This week concludes the Arkansas Democrat-Gazette's annual list of books recommended for religion-theme gift giving.

The remaining titles include a newly published diary written more than 70 years ago, a peek into the lives of modern-day saints and a selection from the Washington correspondent for the Arkansas Democrat-Gazette, Frank E. Lockwood.

Dominion: How the Christian Revolution Remade the Worldby Tom Holland (Basic Books, $32)

It's impossible to understand modern civilization without comprehending Christianity, British historian Tom Holland maintains.

His latest book, Dominion: How the Christian Revolution Remade the World, masterfully covers 2,500 years of Christian and pre-Christian history.

Over the course of 543 pages, Holland covers everything from the Bible to The Beatles, John Calvin to Karl Marx.

The spiritual journey, for Holland, begins not in Bethlehem but in Athens and not in 4 B.C but in 479 B.C. He starts with the religious worldview of the Greeks and Persians as well as the Jews before addressing the rise of Christianity.

Rather than restating the gospel narratives, Holland races ahead to the travels of Paul and the rise of the early church, its stunning growth and its eventual embrace by the ruler in Rome.

Dominion is not a hagiography; its protagonists wear no halos.

The pages highlight plenty of church-sanctioned intolerance, torture and tyranny. But there are heroes as well, who fight for freedom of worship and conscience.

Both sides quote the scriptures. Both sides claim a divine mandate. Both trace their roots to the same spiritual homeland.

Holland is a masterful storyteller. He effectively illustrates how Christendom has shaped much of the planet.

While Christianity appears to be decline in places, its imprint remains, Holland argues.

"Even in Europe -- a continent with churches far emptier than those in the United States -- the trace elements of Christianity continued to infuse people's morals and presumptions so utterly that many failed even to detect their presence," he wrote. "Like dust particles so fine as to be invisible to the naked eye, they were breathed in equally by everyone: believers, atheists, and those who never paused so much as to think about religion."

-- Frank E. Lockwood

The 21: A Journey into the Land of Coptic Martyrs by Martin Mosebach (Plough, $26)

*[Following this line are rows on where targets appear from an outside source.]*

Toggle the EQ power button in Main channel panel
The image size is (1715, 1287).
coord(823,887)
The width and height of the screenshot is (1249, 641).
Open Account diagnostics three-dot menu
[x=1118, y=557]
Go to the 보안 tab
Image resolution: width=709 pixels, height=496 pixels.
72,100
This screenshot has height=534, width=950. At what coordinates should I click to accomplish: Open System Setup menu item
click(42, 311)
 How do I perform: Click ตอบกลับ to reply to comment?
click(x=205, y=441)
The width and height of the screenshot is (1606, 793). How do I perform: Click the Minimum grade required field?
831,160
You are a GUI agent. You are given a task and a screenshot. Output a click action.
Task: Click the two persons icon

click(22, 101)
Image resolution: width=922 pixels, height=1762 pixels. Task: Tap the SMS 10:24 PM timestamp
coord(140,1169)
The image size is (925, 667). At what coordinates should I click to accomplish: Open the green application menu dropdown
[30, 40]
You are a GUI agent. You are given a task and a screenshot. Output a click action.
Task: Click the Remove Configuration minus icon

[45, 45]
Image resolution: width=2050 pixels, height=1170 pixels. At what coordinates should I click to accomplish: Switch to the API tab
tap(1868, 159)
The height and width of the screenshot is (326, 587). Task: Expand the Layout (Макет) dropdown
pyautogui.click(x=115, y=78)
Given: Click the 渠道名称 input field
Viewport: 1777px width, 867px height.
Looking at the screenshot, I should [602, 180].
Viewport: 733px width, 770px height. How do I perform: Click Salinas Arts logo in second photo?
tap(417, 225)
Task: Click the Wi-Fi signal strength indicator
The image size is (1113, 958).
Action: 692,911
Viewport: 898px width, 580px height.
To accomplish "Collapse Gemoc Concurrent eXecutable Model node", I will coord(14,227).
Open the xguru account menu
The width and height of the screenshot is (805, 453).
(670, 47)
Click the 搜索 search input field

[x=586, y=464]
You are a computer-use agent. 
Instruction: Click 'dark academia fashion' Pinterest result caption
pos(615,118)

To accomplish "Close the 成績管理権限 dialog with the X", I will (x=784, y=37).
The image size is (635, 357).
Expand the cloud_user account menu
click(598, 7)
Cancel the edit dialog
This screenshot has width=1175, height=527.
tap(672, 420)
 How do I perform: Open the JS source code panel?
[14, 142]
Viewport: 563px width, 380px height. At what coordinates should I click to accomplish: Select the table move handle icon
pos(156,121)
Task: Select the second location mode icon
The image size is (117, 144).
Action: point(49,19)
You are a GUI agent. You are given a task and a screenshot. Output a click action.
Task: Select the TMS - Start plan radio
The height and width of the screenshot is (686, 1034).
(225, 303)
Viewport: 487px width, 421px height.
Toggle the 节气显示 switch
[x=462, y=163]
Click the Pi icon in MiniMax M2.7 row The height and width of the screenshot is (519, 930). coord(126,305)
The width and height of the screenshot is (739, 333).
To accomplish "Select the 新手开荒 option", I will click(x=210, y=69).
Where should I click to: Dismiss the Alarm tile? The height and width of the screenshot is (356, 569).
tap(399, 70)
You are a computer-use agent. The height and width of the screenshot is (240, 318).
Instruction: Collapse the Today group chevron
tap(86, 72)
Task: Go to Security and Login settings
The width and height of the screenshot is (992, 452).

Writer Martin Mosebach views the video of the 2015 beheading of 21 Coptic Orthodox Christians, or Copts, by Islamic State terrorists on a beach in Libya -- and decides to learn more about the men who were instantly recognized as martyrs of the faith.

The 21 incorporates travel writing, history, theology and culture as Mosebach visits with families of the men, learns about their faith and along the way unspools generous amounts of Eastern Orthodoxy history. More than a dozen of the men, who were migrant workers at the time of their deaths, had been neighbors on the same lane in El-Aour, in Egypt, a country in which Islam is the official state religion.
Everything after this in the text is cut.